## [Your task]
The expected output is the set of lines below beginning at the one that contains "Эксклюзивный ЛАЙТ 500 / 20 (604, 508)" and ending at the final line, reproduced exactly.

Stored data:
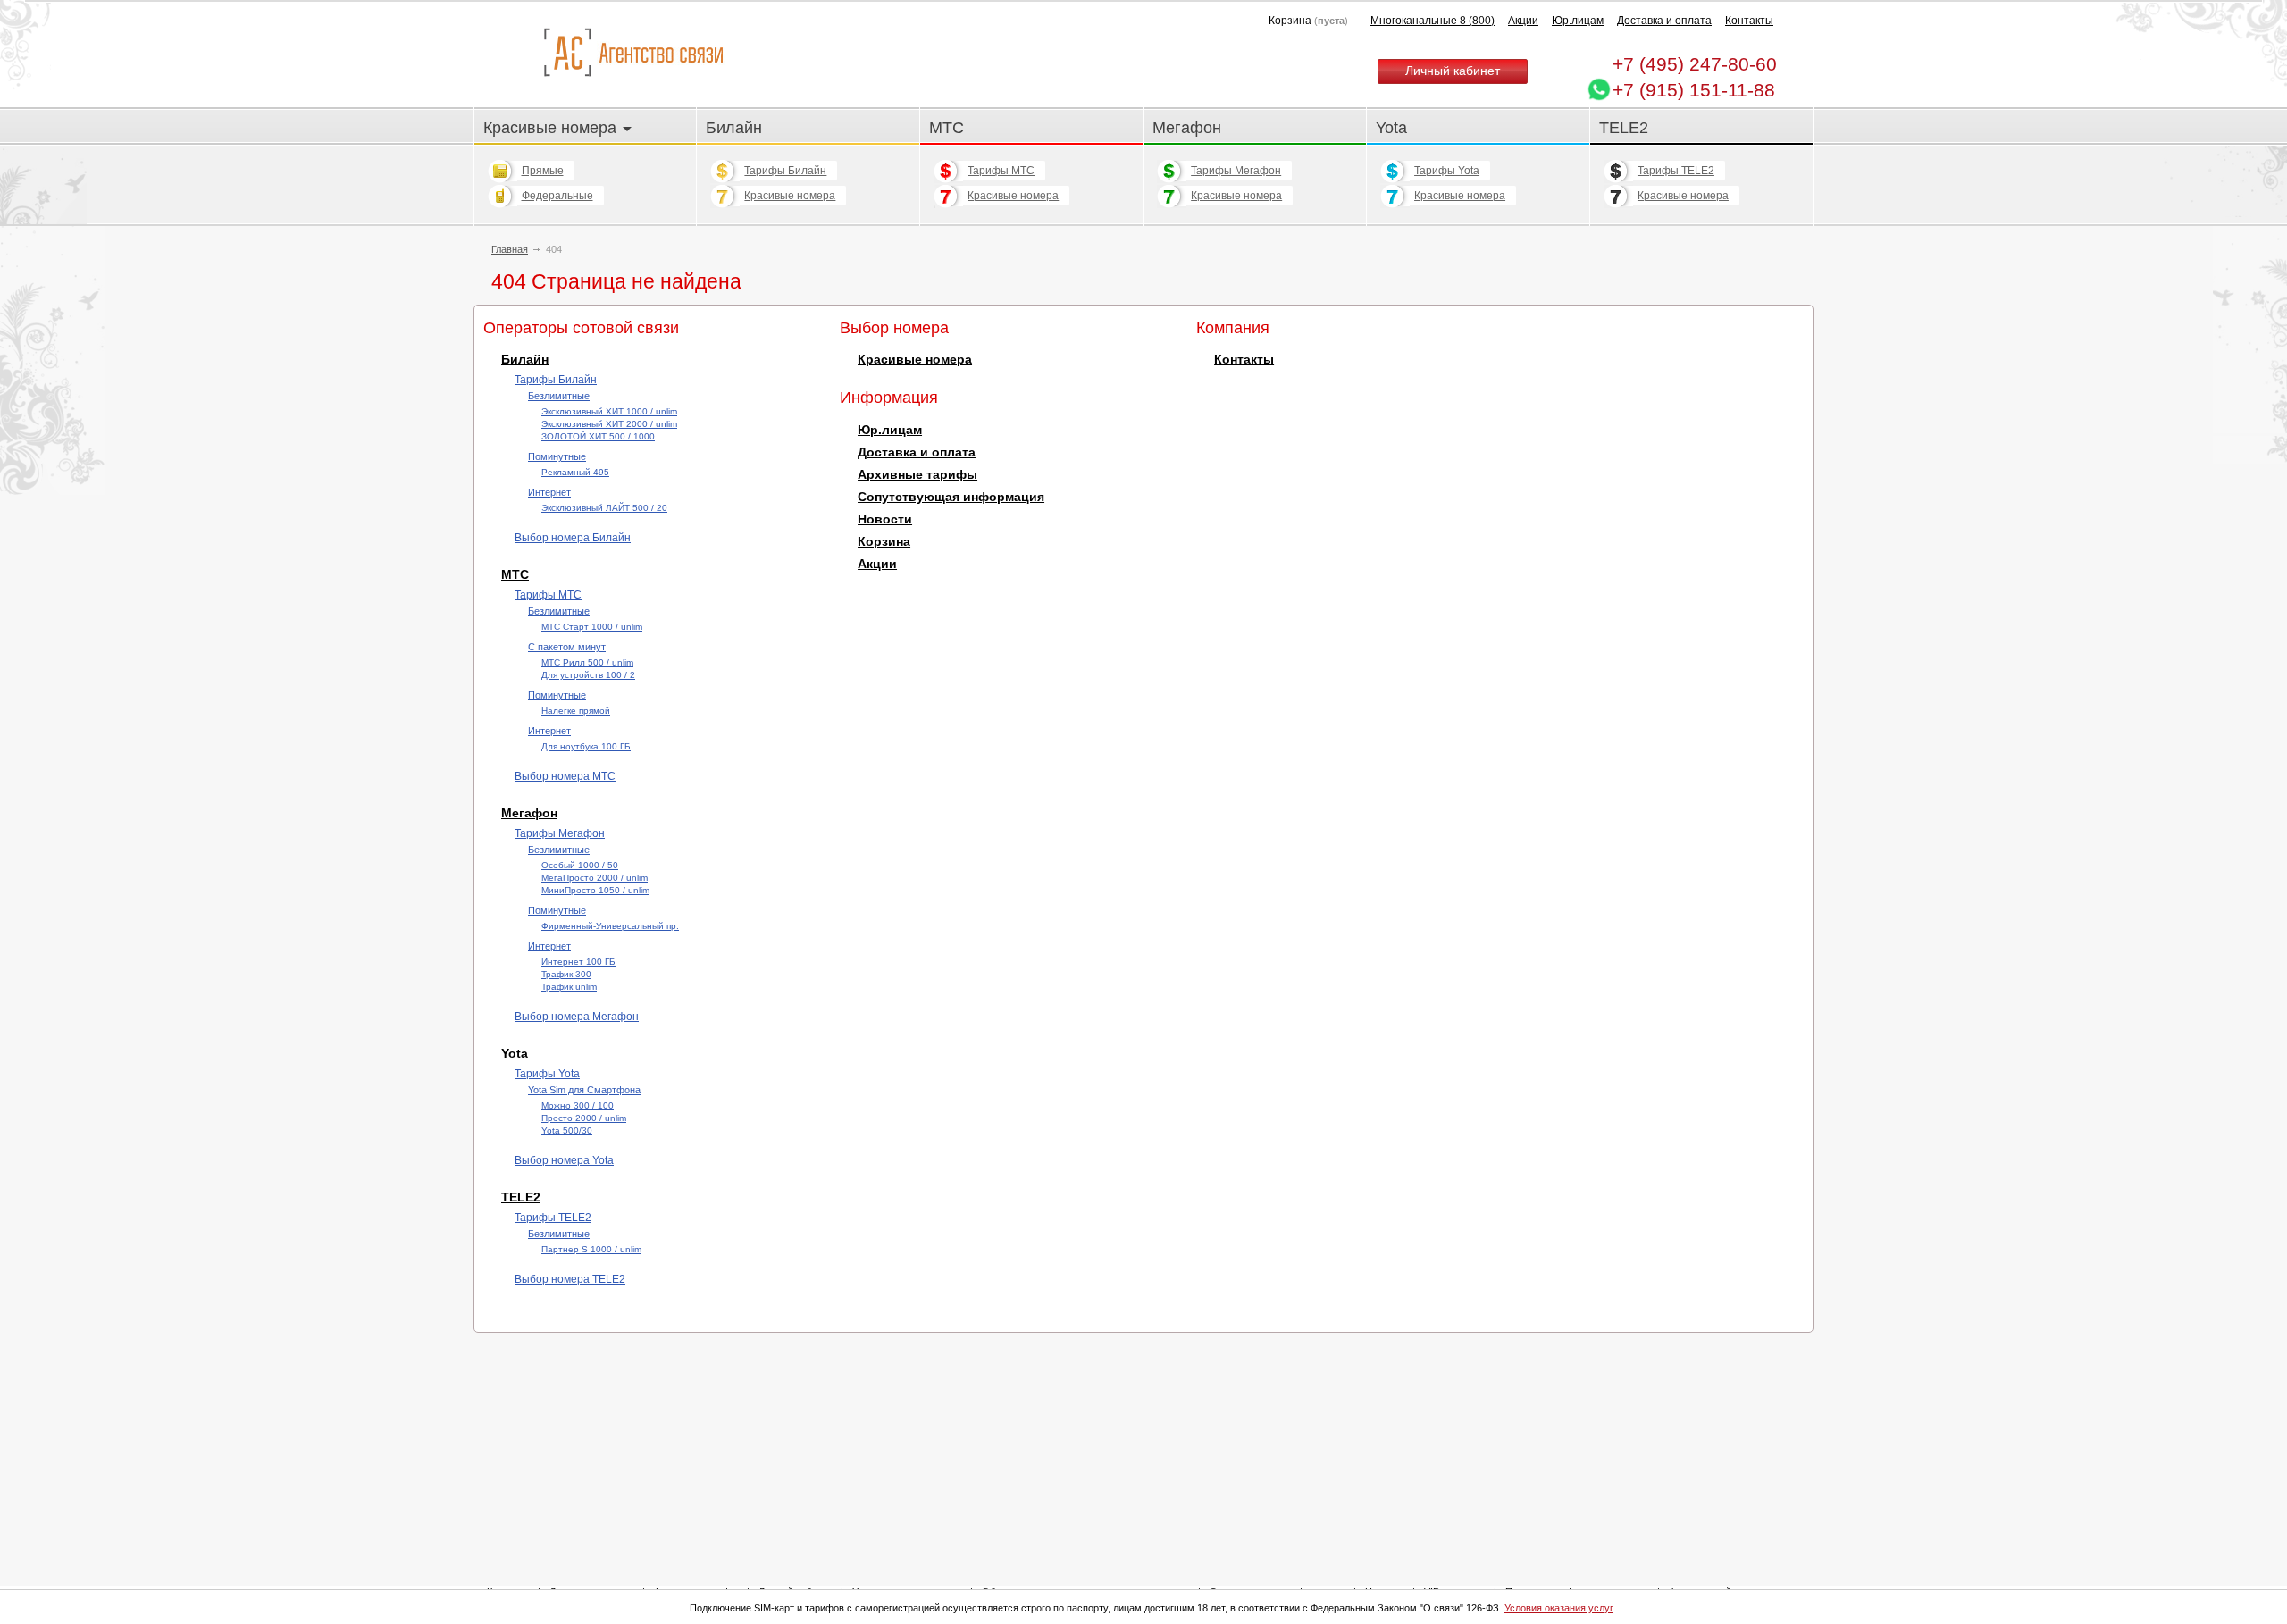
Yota (1391, 127)
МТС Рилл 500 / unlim (587, 662)
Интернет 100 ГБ (578, 962)
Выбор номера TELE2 (570, 1279)
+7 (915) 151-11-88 (1694, 90)
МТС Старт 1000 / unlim (591, 627)
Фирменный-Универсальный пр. (610, 926)
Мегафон (1186, 127)
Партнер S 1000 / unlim (591, 1249)
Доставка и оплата (1664, 20)
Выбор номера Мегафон (577, 1016)
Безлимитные (559, 395)
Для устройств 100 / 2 (588, 675)
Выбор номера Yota (564, 1160)
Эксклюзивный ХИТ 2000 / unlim (609, 424)
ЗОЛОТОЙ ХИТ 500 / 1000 (598, 436)
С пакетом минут (567, 646)
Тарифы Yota (1446, 170)
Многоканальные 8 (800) (1432, 20)
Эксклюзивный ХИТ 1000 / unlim (609, 411)
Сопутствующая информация (951, 497)
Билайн (734, 127)
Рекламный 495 (575, 472)
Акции (1523, 20)
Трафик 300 (566, 974)
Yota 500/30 (566, 1130)
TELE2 (1623, 127)
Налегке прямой (575, 711)
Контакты (1749, 20)
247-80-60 (1695, 64)
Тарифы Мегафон (1236, 170)
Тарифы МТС (1001, 170)
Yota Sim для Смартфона (584, 1089)
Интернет (549, 492)
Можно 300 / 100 (577, 1105)
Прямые (543, 170)
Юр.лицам (1578, 20)
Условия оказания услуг (1558, 1608)
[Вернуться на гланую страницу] (632, 53)
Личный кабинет (1452, 71)
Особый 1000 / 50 (579, 865)
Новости (885, 519)
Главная (509, 249)
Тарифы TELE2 (1676, 170)
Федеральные (557, 195)
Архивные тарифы (917, 474)
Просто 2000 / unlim (583, 1118)
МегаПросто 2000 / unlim (594, 878)
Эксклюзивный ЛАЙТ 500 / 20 (604, 508)
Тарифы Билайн (785, 170)
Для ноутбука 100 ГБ (586, 746)
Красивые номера (552, 127)
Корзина (884, 541)
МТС (946, 127)
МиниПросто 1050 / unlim (595, 890)
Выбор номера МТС (565, 776)
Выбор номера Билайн (573, 538)
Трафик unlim (569, 987)
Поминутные (557, 456)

## [Written response]
Эксклюзивный ЛАЙТ 500 / 20 (604, 508)
Тарифы Билайн (785, 170)
Для ноутбука 100 ГБ (586, 746)
Красивые номера (552, 127)
Корзина (884, 541)
МТС (946, 127)
МиниПросто 1050 / unlim (595, 890)
Выбор номера МТС (565, 776)
Выбор номера Билайн (573, 538)
Трафик unlim (569, 987)
Поминутные (557, 456)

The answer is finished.